WORK ORDER
Where a line below includes the word "agent", copy that line.

EXTRACTED INFORMATION
=== Section Start ===

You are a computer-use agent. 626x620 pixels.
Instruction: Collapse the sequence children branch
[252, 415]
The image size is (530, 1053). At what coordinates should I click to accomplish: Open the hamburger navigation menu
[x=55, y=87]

=== Section End ===
=== Section Start ===

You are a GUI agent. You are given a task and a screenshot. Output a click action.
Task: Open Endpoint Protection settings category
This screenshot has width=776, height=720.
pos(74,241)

=== Section End ===
=== Section Start ===

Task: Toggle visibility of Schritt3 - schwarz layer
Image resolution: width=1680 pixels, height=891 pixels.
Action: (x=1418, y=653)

=== Section End ===

RESPONSE TO THE TASK
You are a computer-use agent. 626x620 pixels.
You are a GUI agent. You are given a task and a screenshot. Output a click action.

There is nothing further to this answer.